“ONWherever there are people there is power. “This is one of the many gathering cries in the new film Judas and the Black Messiah from director and co-writer Shaka King. The film is so full of such quotes that it seems overly preaching at first glance, but it doesn’t. The film lives up to its title and highlights the humanity and the work that Illinois Black Panther chairman Fred Hampton (played by Daniel Kaluuya) wanted to achieve in the last year of his life.
But it’s not just his story or that of the Black Panthers. Instead, attention is drawn to his Judas: Bill O’Neal (LaKeith Stanfield).
From 1968 with O’Neal, a 17-year-old carjacker who uses a fake FBI badge to steal his chosen ride (“A badge is scarier than a gun,” he says) and then gets arrested. Faced with at least 15 years in prison, real FBI agent Roy Mitchell (Jesse Plemons) offers him a deal – infiltrate the Black Panther Party and Fred Hampton’s inner circle.
He agrees and the game will start.
We find Hampton, the passionate speaker who makes passionate speeches and works in the community, including setting up free breakfast programs and free health clinics.
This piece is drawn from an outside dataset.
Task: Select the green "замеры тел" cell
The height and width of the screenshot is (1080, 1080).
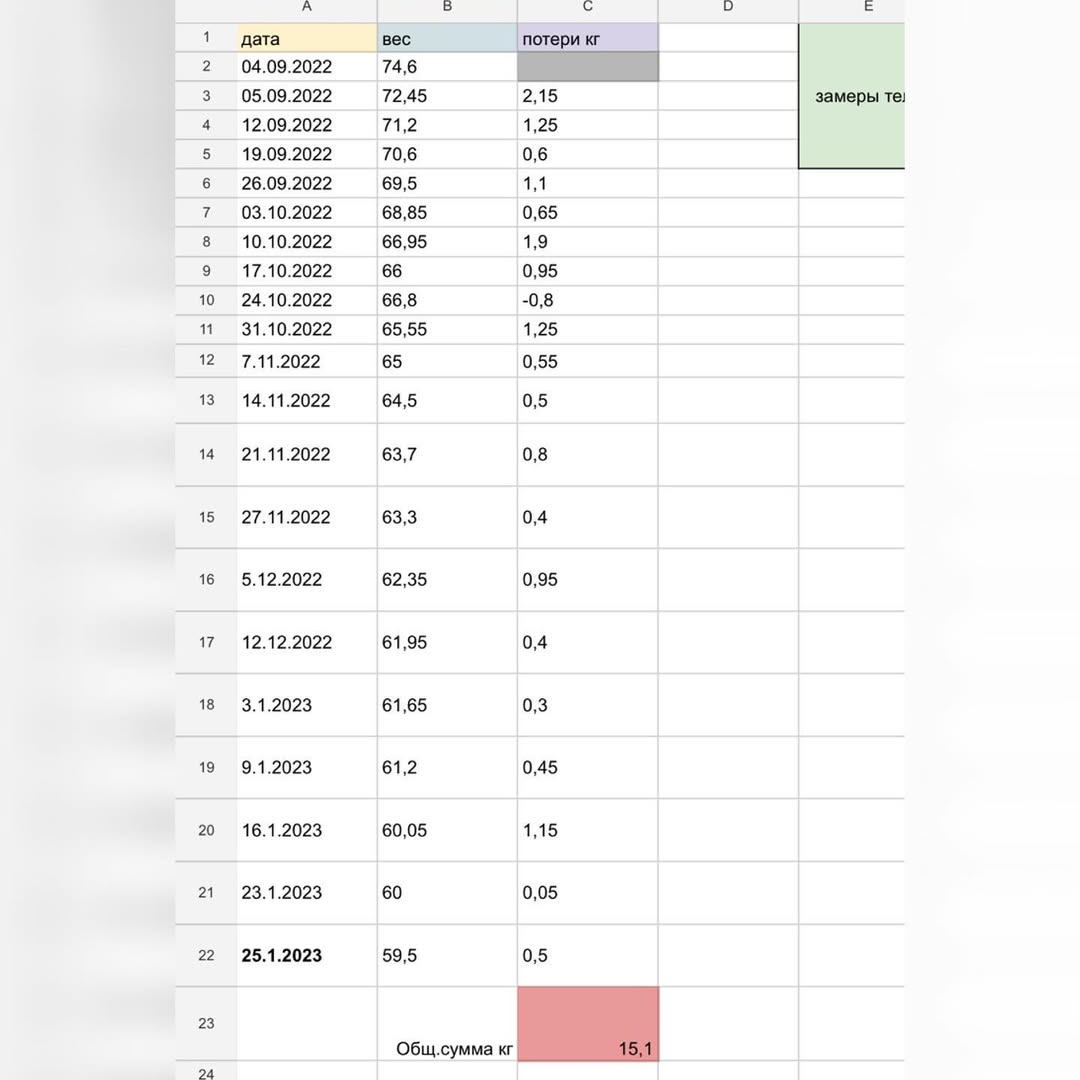Action: (852, 97)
We also see threads of the more militant defense of the Black Panther, glorified or slandered by no one but the FBI agents and J. Edgar Hoover (a heavily made-up Martin Sheen) who are trying to defeat the party.
When O’Neal finds his way, he quickly finds the most efficient ways to get near Hampton and shares information with Mitchell and the FBI.
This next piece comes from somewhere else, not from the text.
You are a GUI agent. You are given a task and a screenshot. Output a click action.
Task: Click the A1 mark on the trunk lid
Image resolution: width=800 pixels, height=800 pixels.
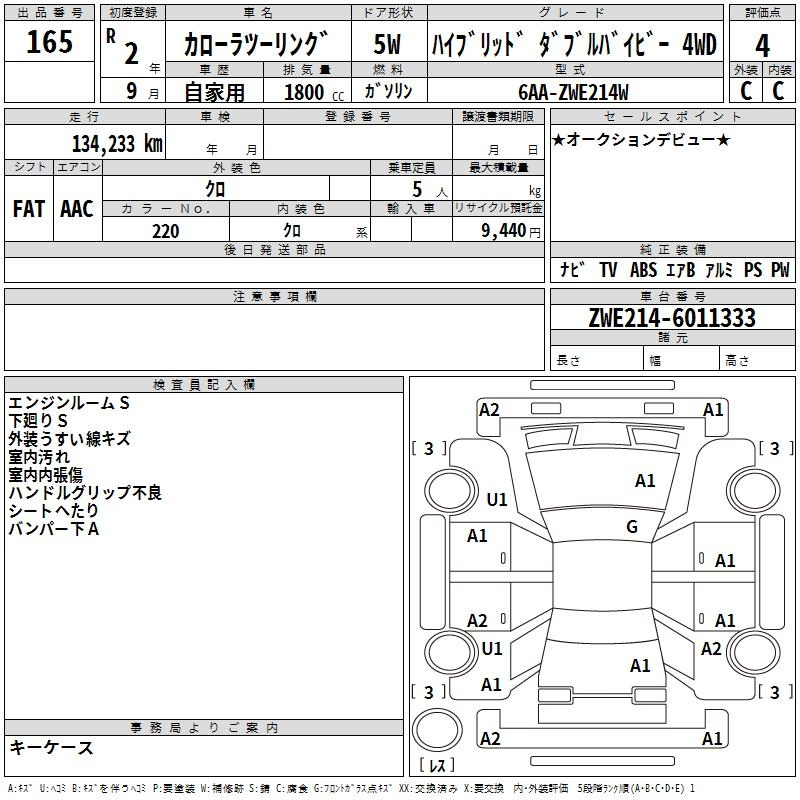[640, 665]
He follows Hampton as he eventually expands the scope of the party’s platform, introduces the Rainbow Coalition that unites Pather, Crown, Young Lords, and Young Patriots, as well as other Chicago gangs of all origins, in a non-aggression pact and works together to elevate their respective communities the poverty.
O’Neal rises to be the head of the Chapter’s security and invaluable access. Over time, however, it becomes more and more difficult to maintain one’s composure and apathy towards movement.
We as an audience know what’s going to happen. Even if you don’t know the story, the clue is in the title.
And told in an entirely biblical manner, “Jude and the Black Messiah” interweaves the events that led to the betrayal with powerful storytelling, powerful accomplishments, and vulnerability when it comes to Hampton and his humanity.
Kaluuya is steadfast in his portrayal of Chairman Fred and Stanfield quietly plays the duality in O’Neal well.
What “Judas” does really well is that it never turns any of its characters into a caricature.
The story, while slightly dragging through the second act, works to expose every detail that leads to the climatic ending.
It is interesting that this was published within months of the Trial of the Chicago 7, which takes place at the same time and location as Judas and reflects on similar subjects. But “Judas” is the superior film.
The story is more convincing and is told more skillfully. Where “Trial” gets too prophetic and verbose, “Judas” doesn’t feel like it cuts the point and allusions to modern activism and the struggles for your head as much. The connections are there, but they feel more naturally placed.
Overall, the story that led to Fred Hampton’s death is standout for its excellence and a solid script that captivates “Judas and the Black Messiah” in a world where similar problems still exist almost 60 years later.